Buying a house in Melbourne is 51.1 per cent more expensive than buying a unit. Photo: Steven Siewart

Lawless said buying a unit has been the first step for many home buyers entering the property ladder before upgrading to a standalone home. But the widening price gap between units and houses has made this progression more challenging for prospective upsizers.

“Buying a unit probably used to be a bit of a stepping stone,” Lawless said. “You buy into the apartment sector and then hope to eventually upgrade into a larger, detached home, but with such a big price difference, and the fact that it’s probably been a lot harder for unit owners to accrue equity, that upgrading step is a lot more challenging now.”

Axton Finance mortgage broker Luke Rowland agreed that it had become more difficult to make the leap, with many buyers upsizing from one unit to another instead of a house.

“There’s an extra stepping stone,” he said. “You might have, in the past, been able to jump from an apartment to a family home, but now it’s got to go unit, townhouse, then family home.”

Rowland said many upsizers had used a family guarantor to help cover the price jump from a unit to a house.

He said the price gap had also made it difficult for first time buyers, even those buying with a dual income, to break into the housing market, and many were forced to consider a unit instead of a freestanding home.
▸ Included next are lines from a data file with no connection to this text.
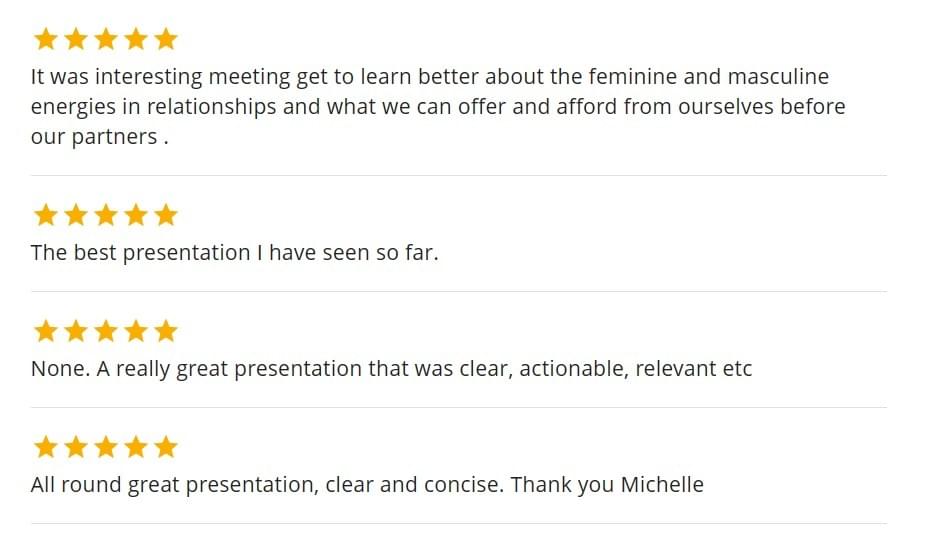Click last star above 'All round great' review
The width and height of the screenshot is (928, 549).
166,447
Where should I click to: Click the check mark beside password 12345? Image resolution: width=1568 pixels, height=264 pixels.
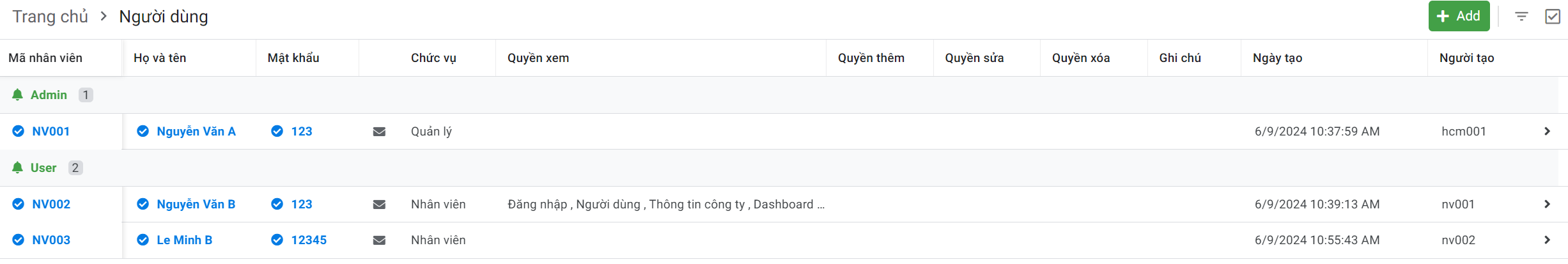277,240
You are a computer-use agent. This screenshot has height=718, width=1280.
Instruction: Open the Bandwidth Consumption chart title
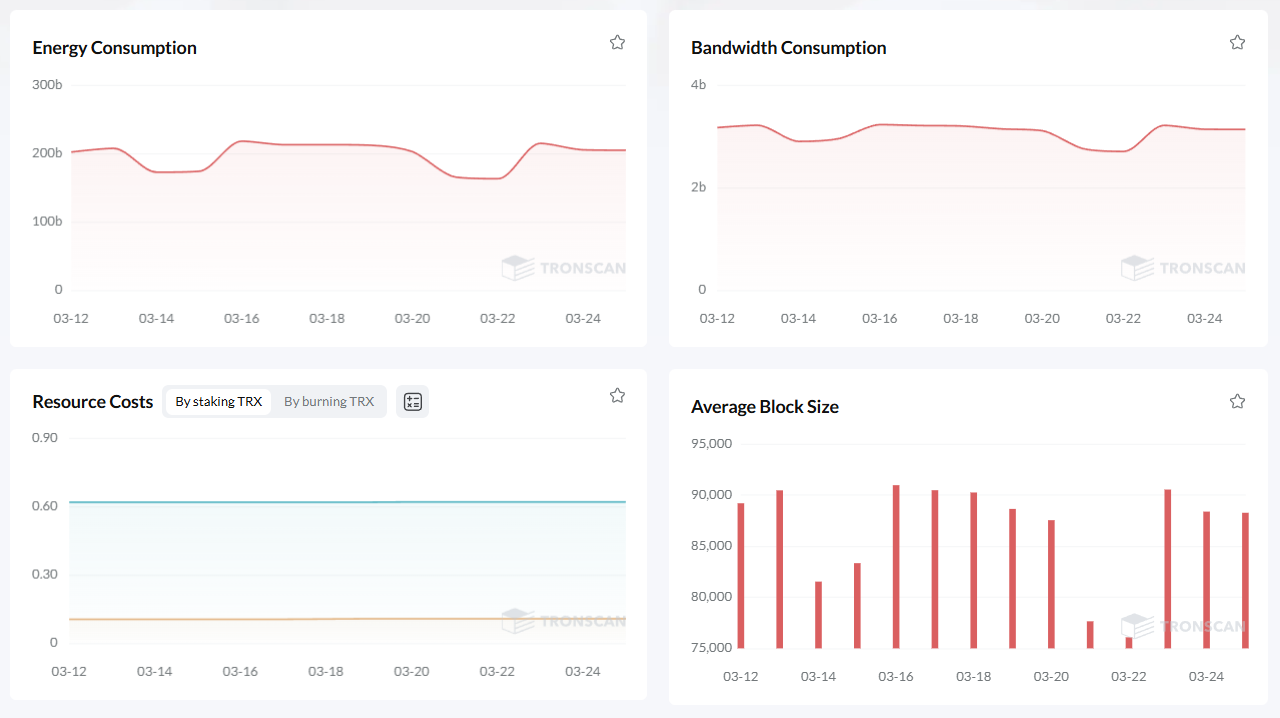pyautogui.click(x=788, y=48)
First home buyers Jacob Povolny, 28, and partner Tyla Krogh, 27, bought a two-bedroom unit in Bentleigh East at the end of 2024 after losing out on houses at auctions.

Povolny, who works in sales, said they had considered buying a house but ended up finding a unit that was more affordable.

First home buyers Jacob Povolny and Tyla Krogh bought a unit in Bentleigh East at the end of 2024.
First home buyers Jacob Povolny and Tyla Krogh bought a unit in Bentleigh East at the end of 2024. Photo: Luis Enrique Ascui

“We were looking at houses every weekend for about two months, and we went to two or three auctions and just got blown out of the water,” Povolny said. “The starting bids were pretty much at the end of the range that was advertised.”

After realising a freestanding home would cost them an extra $100,000 to $200,000, the couple ended up putting an offer on a two-bedroom unit.

“It worked out this unit was in our price range, and it still had the qualities of a standalone house,” Povolny said. “That was a no-brainer for us, based off the price.”

Povolny said the couple would ideally like to upgrade to a house in the future when they started a family, but it all depended on price.

Grattan Institute Housing and Economic Security program director Brendan Coates said more buyers were settling for apartments and townhouses near green spaces and amenities, instead of forking out for the big backyard.

“Land is scarce, and therefore it’s valuable, so if you want to have that backyard, you are going to pay a premium for it,” he said.

“A lot of people will be happy in a larger apartment or a townhouse that gives them the space they need inside, and if it’s close to parks and other amenities, they don’t need to have that backyard themselves.”

Coates said more medium density housing in central areas could help bridge the gap between buying a unit and a house.

“Not everyone can have a freestanding house, and that means there’s more competition for the limited number of freestanding homes that exist, particularly because we don’t allow enough apartments and townhouses to be built where people most want to live, in the inner or middle suburbs,” he said.

“The solution is to give people more choice, to allow more density in the inner suburbs around train stations and other desirable locations.”